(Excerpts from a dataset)
____________

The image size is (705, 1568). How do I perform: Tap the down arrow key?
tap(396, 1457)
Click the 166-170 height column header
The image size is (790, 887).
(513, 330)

____________

§ **What is required**
Reproduce the data in its entirety, matching each character.

§ **Answer space**
The image size is (705, 1568). How do I perform: Tap the down arrow key?
tap(396, 1457)
Click the 166-170 height column header
The image size is (790, 887).
(513, 330)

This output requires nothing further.